Узнав о таком неожиданном и пока еще очень осторожном развитии внутренней политики СССР, Александр Фадеев, тогдашний председатель Союза советских писателей, написал письмо, в котором выразил свое отвращение к махинациям во властных структурах: «Не вижу возможности дальше жить, так как искусство, которому я отдал жизнь свою, загублено самоуверенно-невежественным руководством партии и теперь уже не может быть поправлено. Лучшие кадры литературы — в числе, которое даже не снилось царским сатрапам, физически истреблены или погибли благодаря преступному попустительству власть имущих; лучшие люди литературы умерли в преждевременном возрасте; все остальное, мало-мальски способное создавать истинные ценности, умерло, не достигнув 40–50 лет.
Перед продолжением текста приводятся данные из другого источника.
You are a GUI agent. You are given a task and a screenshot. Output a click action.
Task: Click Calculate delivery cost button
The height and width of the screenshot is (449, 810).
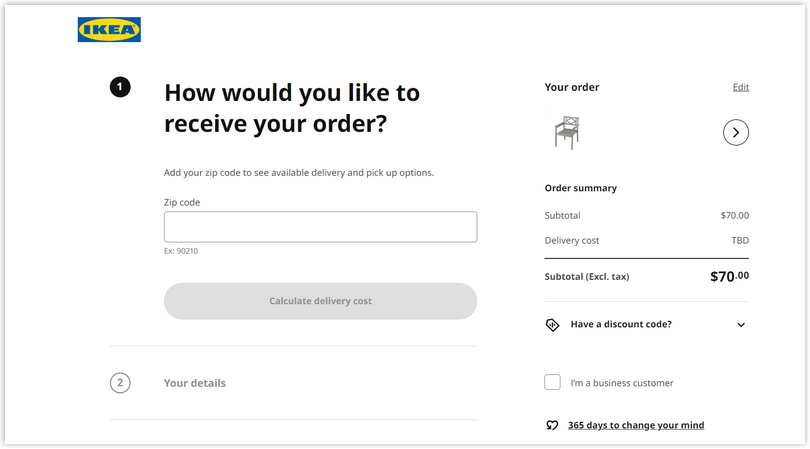pyautogui.click(x=320, y=301)
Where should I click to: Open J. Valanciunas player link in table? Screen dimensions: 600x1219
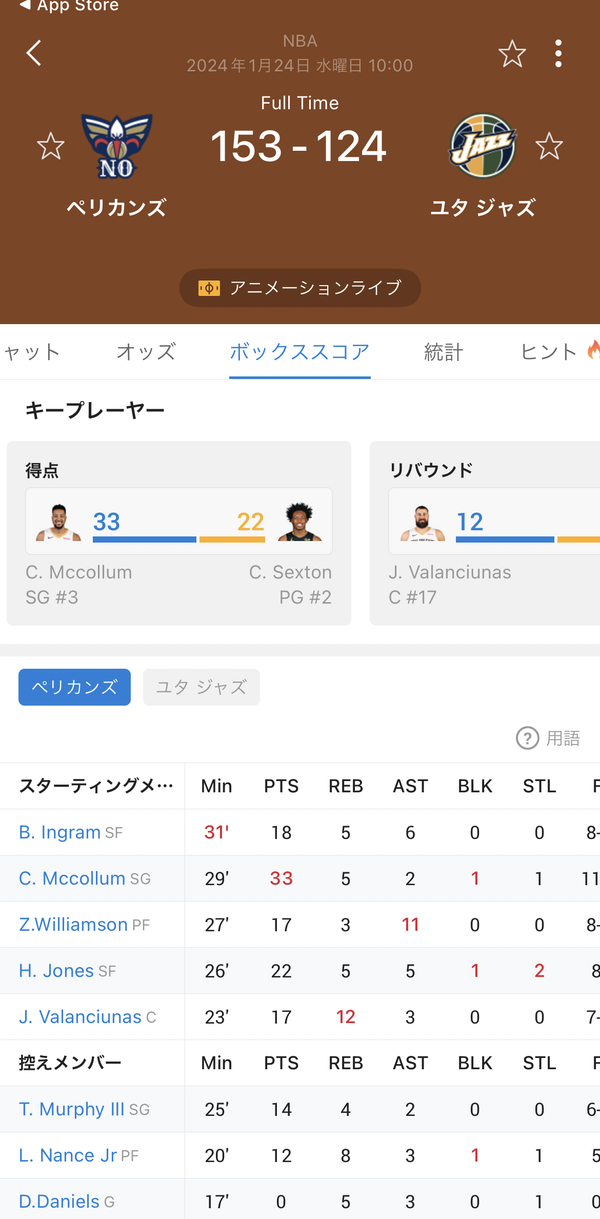pyautogui.click(x=80, y=1017)
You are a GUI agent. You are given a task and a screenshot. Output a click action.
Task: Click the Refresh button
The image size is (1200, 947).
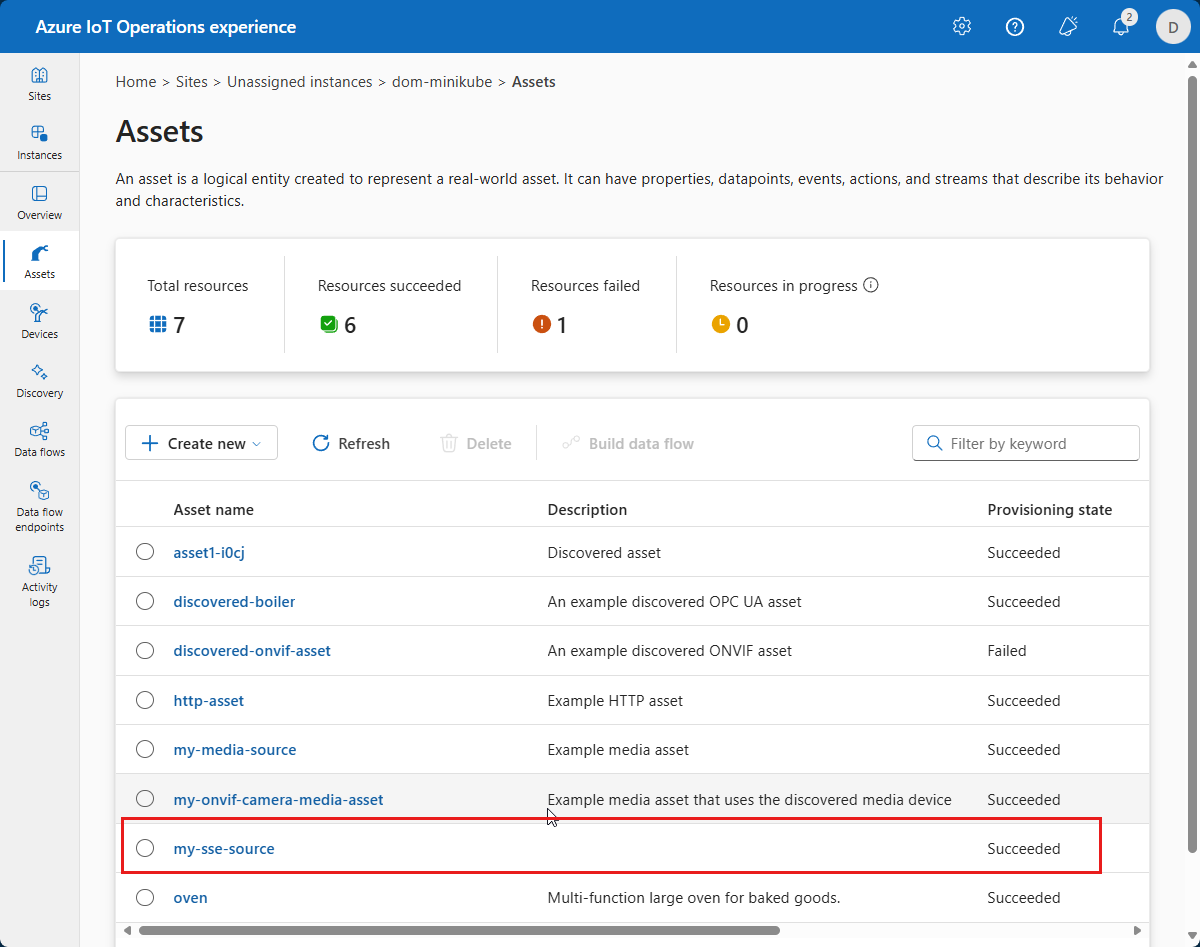click(351, 443)
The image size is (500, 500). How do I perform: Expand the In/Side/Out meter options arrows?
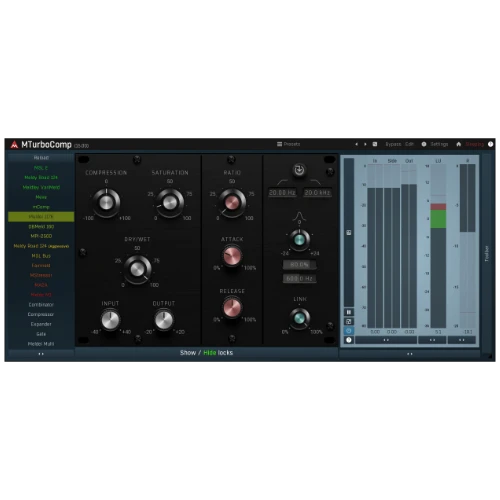pos(386,340)
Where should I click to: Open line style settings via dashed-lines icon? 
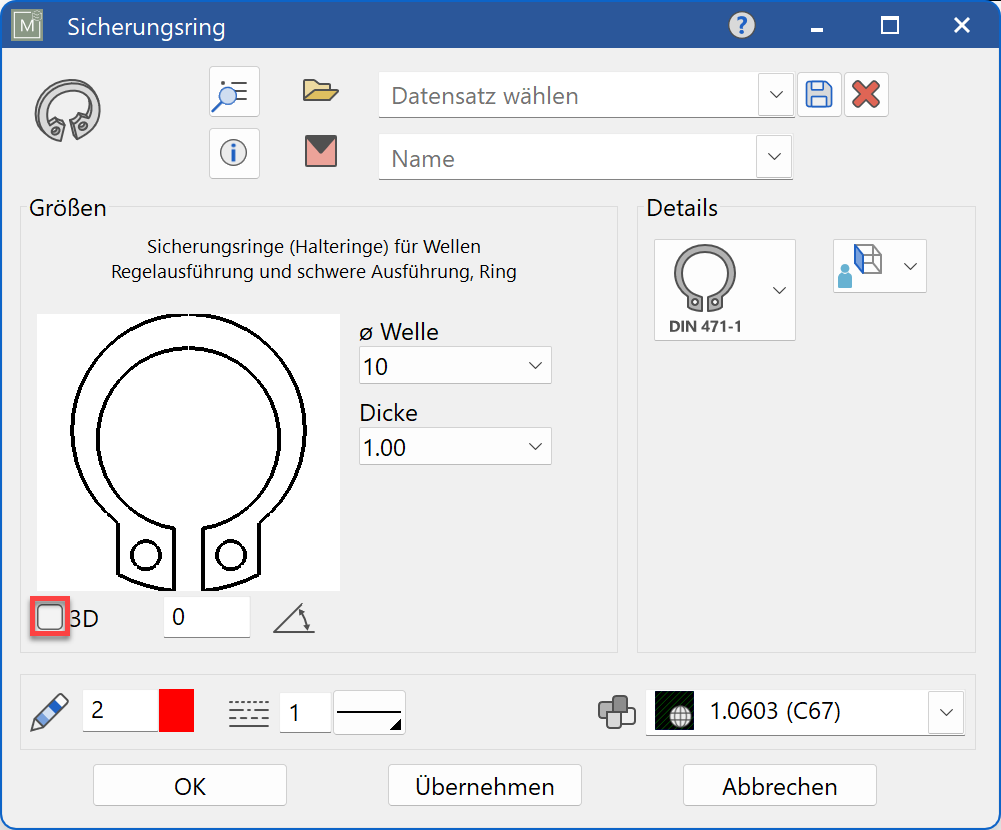pyautogui.click(x=247, y=712)
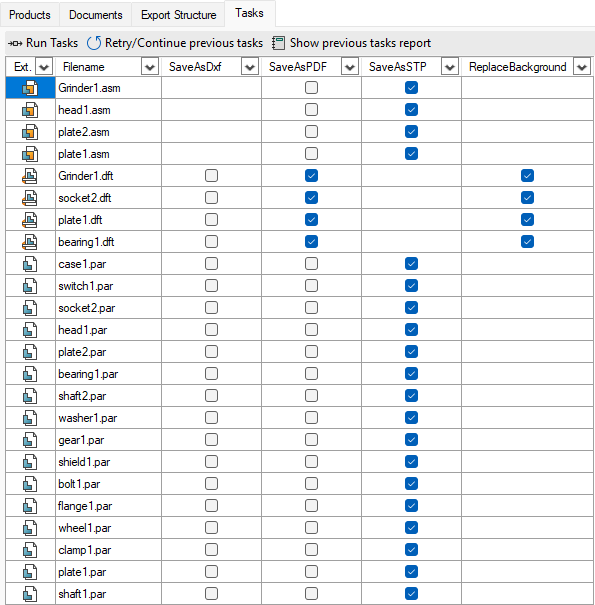Switch to the Products tab
Image resolution: width=595 pixels, height=605 pixels.
coord(30,15)
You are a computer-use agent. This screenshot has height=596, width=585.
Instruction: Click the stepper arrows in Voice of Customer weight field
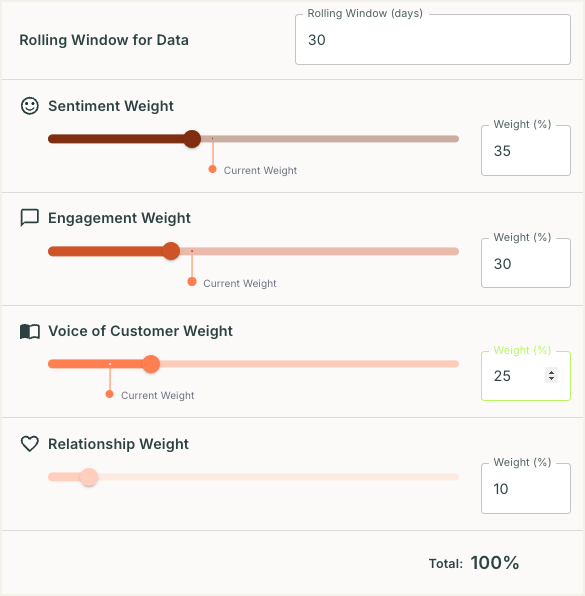click(x=551, y=375)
Литература — эта святая святых — отдана на растерзание бюрократам и самым отсталым элементам народа, из самых «высоких» трибун — таких, как Московская конференция или XX партсъезд — раздался новый лозунг «Ату ее!». Тот путь, которым собираются «исправить» положение, вызывает возмущение: собрана группа невежд, за исключением немногих честных людей, находящихся в состоянии такой же затравленности и потому не могущих сказать правду, — и выводы, глубоко антиленинские, ибо исходят из бюрократических привычек, сопровождаются угрозой все той же «дубинки».